- [To-do list]:
• 1. From the activation-trace notebook, reproduce the part that opens with the words containing "We will use the" and closes with "# Ignore warnings.".
• 2. Using the activation-trace notebook, answer each question:
(a) Which environment does the demo use?
(b) What value is assigned to dt?
(c) What value is assigned to catch_prob?
• 3. For each statement, say yes or no according to the activation-trace notebook, and quote the words that settle it:
(a) The Monitor wrapper can be used to keep track of activation traces.
(b) The session assigns 0.7 to the auditory modality.
(c) RecurrentPPO is imported from stable_baselines3.

═════ Document extract ═════

## Monitoring and visualising model activation traces

In this notebook, we will use RL to train a network on a simple task, and we will visualise the activation traces of the neurons in the network.

### Task

We will use the [AnnubesEnv](https://github.com/neurogym/neurogym/blob/dev/neurogym/envs/annubes.py) environment for this demo. We set the duration of each trial period (fixation, stimulus, decision) and wrap the environment with a Monitor wrapper, which can be used to keep track of activation traces. After training, we can evaluate the agent and visualise the recorded traces. 

In [1]:
# Ignore warnings.
import warnings

warnings.filterwarnings("ignore")

from stable_baselines3.common.env_checker import check_env

from sb3_contrib.common.recurrent.policies import RecurrentActorCriticPolicy
from sb3_contrib import RecurrentPPO

from neurogym.envs.native.annubes import AnnubesEnv
from neurogym.wrappers.monitor import Monitor

In [2]:
# Time step duration in ms
dt = 10

session = {"auditory": 0.5, "visual": 0.5}
catch_prob = 0.25

env = AnnubesEnv(session, catch_prob, dt=dt)

═════ Data provided ═════

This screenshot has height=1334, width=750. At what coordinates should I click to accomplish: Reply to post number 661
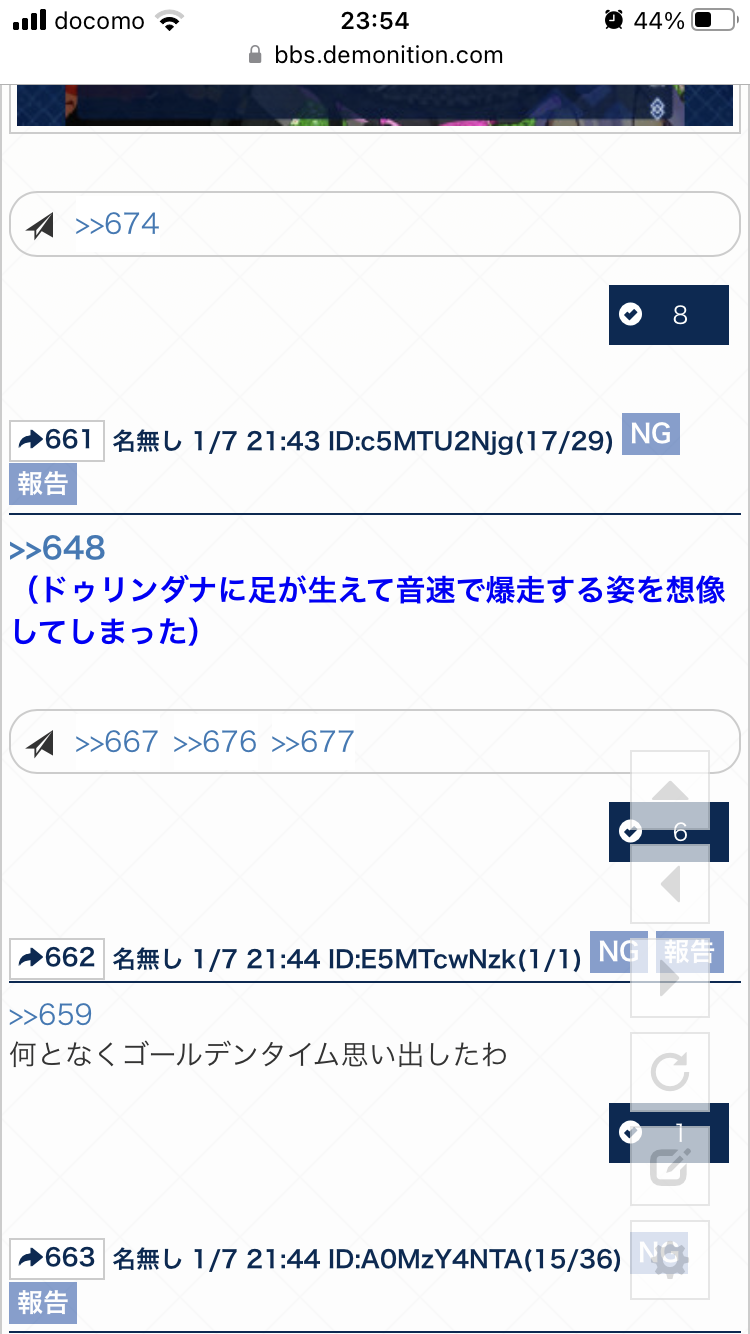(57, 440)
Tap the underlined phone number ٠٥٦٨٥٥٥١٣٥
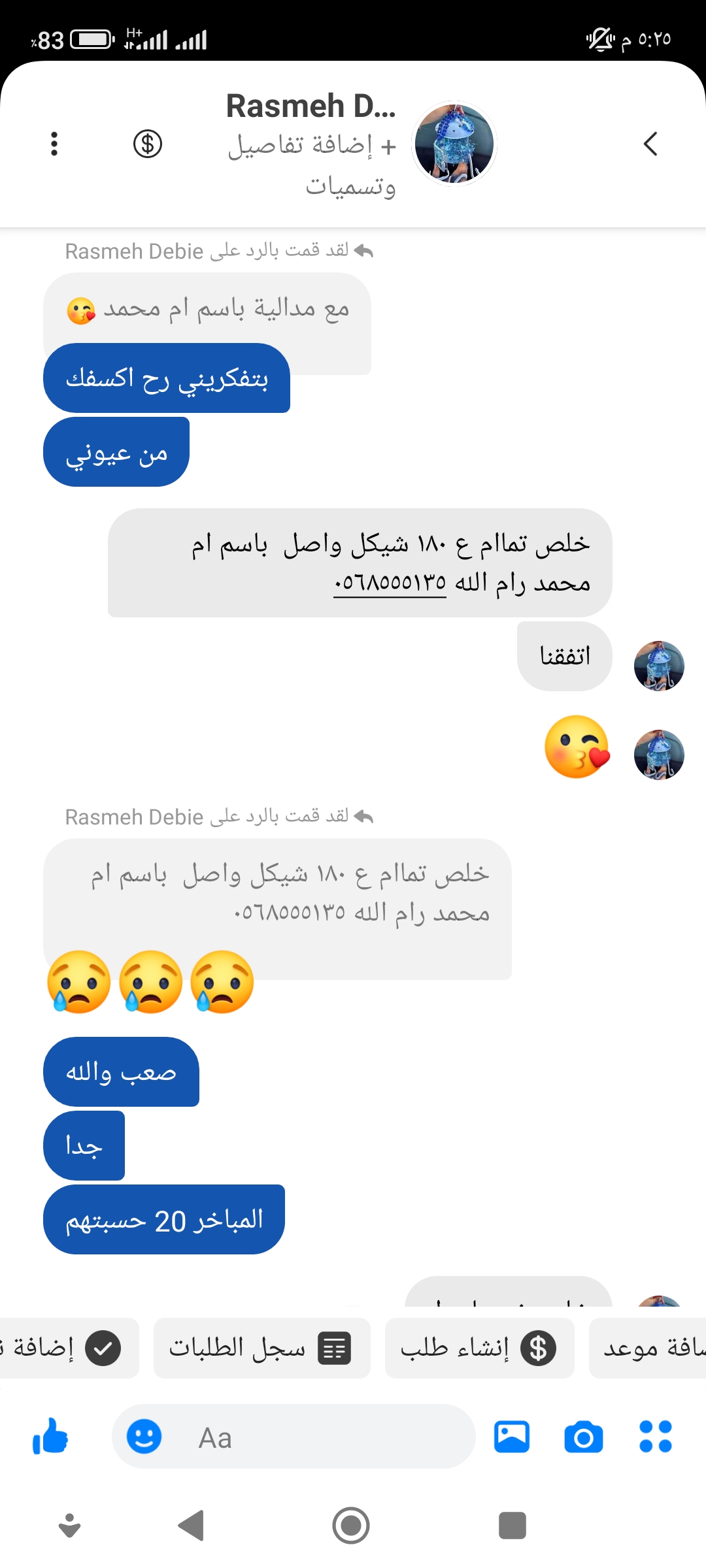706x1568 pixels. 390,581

═════

- [Answers provided]:
• 1.
We will use the [AnnubesEnv](https://github.com/neurogym/neurogym/blob/dev/neurogym/envs/annubes.py) environment for this demo. We set the duration of each trial period (fixation, stimulus, decision) and wrap the environment with a Monitor wrapper, which can be used to keep track of activation traces. After training, we can evaluate the agent and visualise the recorded traces. 

In [1]:
# Ignore warnings.

• 2.
(a) AnnubesEnv
(b) 10 (milliseconds)
(c) 0.25

• 3.
(a) Yes: "wrap the environment with a Monitor wrapper, which can be used to keep track of activation traces"
(b) No: "session = {"auditory": 0.5, "visual": 0.5}"
(c) No: "from sb3_contrib import RecurrentPPO"